Records provided:
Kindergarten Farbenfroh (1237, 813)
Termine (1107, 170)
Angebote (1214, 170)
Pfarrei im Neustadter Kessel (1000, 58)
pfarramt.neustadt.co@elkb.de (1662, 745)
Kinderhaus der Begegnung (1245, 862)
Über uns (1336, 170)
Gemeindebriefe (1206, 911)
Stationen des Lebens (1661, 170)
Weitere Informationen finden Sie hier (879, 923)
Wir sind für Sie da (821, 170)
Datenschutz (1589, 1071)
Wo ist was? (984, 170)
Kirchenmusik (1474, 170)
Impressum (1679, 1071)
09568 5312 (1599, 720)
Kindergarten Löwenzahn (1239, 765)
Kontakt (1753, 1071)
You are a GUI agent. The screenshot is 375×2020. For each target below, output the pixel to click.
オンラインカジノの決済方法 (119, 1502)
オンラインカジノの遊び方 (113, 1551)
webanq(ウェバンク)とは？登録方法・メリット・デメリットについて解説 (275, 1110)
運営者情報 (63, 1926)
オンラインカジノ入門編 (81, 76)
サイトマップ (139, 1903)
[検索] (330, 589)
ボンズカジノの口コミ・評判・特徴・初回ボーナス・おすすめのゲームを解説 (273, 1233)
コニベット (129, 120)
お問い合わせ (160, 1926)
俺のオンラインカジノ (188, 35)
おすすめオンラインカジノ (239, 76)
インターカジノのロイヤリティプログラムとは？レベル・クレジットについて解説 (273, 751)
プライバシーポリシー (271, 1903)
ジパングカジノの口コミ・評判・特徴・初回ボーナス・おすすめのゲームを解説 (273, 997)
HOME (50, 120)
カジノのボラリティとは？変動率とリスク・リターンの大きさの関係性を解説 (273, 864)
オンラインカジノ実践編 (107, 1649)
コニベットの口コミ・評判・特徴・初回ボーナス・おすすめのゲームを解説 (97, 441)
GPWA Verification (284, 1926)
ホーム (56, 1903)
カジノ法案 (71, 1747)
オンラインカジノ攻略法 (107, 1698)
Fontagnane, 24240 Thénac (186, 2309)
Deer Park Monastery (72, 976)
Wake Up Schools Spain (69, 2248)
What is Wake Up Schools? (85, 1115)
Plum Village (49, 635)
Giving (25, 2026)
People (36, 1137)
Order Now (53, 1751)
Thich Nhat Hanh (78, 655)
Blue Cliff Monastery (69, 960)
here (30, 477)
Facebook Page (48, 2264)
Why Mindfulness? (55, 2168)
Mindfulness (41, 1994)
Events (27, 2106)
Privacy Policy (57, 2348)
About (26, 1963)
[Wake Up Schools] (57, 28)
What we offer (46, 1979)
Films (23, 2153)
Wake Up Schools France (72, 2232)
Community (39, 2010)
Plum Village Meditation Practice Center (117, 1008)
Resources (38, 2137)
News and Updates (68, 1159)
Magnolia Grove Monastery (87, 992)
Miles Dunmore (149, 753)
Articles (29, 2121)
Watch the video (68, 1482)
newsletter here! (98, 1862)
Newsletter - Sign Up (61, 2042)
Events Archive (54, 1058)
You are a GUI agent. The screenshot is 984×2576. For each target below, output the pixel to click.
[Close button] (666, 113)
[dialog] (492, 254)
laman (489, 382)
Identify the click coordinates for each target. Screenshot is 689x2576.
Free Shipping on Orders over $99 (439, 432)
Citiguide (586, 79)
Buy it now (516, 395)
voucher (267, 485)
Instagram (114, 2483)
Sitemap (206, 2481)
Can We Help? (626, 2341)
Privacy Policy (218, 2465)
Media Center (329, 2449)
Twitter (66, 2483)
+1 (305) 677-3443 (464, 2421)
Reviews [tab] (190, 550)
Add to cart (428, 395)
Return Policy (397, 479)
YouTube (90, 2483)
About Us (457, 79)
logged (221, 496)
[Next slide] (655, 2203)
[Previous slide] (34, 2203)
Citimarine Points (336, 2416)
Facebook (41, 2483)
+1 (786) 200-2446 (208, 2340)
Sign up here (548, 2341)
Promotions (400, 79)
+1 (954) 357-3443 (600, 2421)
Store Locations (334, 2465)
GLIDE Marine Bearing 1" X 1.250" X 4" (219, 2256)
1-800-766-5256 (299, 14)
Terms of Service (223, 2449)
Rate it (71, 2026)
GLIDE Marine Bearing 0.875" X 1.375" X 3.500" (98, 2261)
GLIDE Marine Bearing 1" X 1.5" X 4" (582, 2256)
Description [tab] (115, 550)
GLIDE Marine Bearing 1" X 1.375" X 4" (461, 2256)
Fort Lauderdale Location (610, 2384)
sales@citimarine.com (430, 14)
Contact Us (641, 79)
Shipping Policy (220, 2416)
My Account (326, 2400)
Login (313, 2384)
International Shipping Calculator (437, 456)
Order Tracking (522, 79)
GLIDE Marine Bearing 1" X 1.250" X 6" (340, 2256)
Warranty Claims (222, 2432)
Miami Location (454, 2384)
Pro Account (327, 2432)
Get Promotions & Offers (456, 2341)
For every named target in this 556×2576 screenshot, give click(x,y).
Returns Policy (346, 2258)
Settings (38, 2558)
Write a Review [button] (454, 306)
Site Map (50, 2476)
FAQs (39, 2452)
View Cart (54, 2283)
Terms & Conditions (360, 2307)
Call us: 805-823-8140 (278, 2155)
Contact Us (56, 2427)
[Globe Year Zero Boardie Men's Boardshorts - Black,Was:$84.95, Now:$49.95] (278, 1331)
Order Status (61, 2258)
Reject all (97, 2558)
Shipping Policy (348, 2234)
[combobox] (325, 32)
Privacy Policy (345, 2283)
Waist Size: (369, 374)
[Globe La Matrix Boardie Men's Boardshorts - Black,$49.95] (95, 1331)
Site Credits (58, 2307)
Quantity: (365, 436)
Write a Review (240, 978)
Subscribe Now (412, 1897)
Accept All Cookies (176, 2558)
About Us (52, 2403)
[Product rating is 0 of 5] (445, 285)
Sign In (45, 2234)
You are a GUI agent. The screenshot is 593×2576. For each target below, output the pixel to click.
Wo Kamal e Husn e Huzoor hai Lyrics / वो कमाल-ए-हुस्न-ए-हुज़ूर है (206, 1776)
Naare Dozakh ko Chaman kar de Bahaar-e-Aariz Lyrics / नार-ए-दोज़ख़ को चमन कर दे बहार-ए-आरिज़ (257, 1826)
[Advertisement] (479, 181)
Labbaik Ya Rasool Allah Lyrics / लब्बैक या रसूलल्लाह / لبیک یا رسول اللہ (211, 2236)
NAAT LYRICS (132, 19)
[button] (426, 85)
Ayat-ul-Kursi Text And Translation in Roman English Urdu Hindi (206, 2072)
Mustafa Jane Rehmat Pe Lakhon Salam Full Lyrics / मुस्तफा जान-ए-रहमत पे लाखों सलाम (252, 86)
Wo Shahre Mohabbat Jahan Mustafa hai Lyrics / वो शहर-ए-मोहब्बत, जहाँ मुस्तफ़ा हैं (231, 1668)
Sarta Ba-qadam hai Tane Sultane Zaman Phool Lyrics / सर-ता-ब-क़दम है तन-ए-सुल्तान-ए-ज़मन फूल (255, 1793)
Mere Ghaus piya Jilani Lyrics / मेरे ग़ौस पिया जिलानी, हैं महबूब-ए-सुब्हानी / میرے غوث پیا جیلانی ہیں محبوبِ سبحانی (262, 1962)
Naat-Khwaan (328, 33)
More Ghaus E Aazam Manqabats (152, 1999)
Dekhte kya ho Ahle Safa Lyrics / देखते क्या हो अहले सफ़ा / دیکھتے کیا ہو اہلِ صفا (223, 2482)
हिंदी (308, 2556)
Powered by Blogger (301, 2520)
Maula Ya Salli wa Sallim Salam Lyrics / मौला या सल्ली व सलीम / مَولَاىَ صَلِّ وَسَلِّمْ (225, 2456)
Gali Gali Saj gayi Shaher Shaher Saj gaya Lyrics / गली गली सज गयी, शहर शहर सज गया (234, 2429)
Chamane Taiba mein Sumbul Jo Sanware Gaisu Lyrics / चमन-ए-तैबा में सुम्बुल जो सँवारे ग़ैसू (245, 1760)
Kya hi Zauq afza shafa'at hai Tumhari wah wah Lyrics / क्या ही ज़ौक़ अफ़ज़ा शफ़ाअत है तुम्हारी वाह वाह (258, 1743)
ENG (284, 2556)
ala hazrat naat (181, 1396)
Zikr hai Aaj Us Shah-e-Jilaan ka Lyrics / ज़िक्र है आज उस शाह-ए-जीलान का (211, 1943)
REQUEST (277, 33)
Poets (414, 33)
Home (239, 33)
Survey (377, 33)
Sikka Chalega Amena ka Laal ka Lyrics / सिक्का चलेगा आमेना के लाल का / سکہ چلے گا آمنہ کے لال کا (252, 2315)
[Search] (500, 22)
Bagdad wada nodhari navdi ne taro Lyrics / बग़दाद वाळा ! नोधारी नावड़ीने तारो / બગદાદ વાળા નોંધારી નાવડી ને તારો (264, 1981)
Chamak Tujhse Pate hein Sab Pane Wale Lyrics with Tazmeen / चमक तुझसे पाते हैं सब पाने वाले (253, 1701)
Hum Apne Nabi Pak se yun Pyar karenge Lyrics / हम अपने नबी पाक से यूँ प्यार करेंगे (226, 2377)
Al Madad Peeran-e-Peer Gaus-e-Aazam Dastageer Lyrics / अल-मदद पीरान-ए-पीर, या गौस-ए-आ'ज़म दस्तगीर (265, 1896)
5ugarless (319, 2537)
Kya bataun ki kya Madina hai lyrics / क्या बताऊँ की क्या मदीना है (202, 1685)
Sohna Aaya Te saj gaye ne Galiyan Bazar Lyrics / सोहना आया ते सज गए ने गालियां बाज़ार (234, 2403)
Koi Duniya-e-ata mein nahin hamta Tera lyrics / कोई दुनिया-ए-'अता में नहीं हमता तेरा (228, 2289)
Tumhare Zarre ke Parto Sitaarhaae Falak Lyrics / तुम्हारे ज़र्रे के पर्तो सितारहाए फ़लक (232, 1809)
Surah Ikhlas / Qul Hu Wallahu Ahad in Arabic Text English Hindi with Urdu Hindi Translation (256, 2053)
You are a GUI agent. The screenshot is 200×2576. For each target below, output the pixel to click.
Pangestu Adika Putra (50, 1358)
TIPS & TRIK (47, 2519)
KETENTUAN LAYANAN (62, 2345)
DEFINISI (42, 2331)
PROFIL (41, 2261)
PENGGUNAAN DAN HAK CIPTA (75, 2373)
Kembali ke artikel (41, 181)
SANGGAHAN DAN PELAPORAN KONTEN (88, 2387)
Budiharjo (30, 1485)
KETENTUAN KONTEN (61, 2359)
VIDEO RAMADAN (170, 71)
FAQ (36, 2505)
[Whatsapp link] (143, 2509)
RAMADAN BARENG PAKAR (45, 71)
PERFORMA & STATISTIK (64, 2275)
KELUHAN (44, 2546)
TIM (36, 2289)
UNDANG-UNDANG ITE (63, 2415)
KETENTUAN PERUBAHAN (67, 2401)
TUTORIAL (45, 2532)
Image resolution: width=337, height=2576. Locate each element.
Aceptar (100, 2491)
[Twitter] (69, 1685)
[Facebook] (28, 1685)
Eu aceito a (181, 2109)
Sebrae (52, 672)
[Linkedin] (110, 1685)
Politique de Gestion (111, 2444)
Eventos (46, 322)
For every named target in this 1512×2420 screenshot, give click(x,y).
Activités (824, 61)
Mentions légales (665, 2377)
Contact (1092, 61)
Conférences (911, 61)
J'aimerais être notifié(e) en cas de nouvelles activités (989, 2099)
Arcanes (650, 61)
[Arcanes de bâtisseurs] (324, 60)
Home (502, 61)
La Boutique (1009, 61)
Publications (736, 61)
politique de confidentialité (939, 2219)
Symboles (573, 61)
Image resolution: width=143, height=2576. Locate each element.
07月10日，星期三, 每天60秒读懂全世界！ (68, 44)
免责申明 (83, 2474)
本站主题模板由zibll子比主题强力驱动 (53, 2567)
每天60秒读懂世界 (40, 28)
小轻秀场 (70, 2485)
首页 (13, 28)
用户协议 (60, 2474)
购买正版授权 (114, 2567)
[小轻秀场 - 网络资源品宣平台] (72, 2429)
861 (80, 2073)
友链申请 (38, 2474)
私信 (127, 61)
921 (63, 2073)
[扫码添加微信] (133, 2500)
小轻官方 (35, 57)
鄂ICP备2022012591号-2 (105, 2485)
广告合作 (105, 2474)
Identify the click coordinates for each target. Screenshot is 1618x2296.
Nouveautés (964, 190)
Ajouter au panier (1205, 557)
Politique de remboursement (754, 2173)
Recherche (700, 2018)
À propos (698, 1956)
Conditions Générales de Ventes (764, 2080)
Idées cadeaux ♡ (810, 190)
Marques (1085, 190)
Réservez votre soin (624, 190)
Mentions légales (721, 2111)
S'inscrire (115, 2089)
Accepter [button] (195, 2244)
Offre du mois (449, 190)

Your instructions:
In the listing above, find the line with "ENG (284, 2556)" and the line with "Bagdad wada nodhari"; set down exactly those two lines and every line between them, nothing more.

Response box:
ENG (284, 2556)
ala hazrat naat (181, 1396)
Zikr hai Aaj Us Shah-e-Jilaan ka Lyrics / ज़िक्र है आज उस शाह-ए-जीलान का (211, 1943)
REQUEST (277, 33)
Poets (414, 33)
Home (239, 33)
Survey (377, 33)
Sikka Chalega Amena ka Laal ka Lyrics / सिक्का चलेगा आमेना के लाल का / سکہ چلے گا آمنہ کے لال کا (252, 2315)
[Search] (500, 22)
Bagdad wada nodhari navdi ne taro Lyrics / बग़दाद वाळा ! नोधारी नावड़ीने तारो / બગદાદ વાળા નોંધારી નાવડી ને તારો (264, 1981)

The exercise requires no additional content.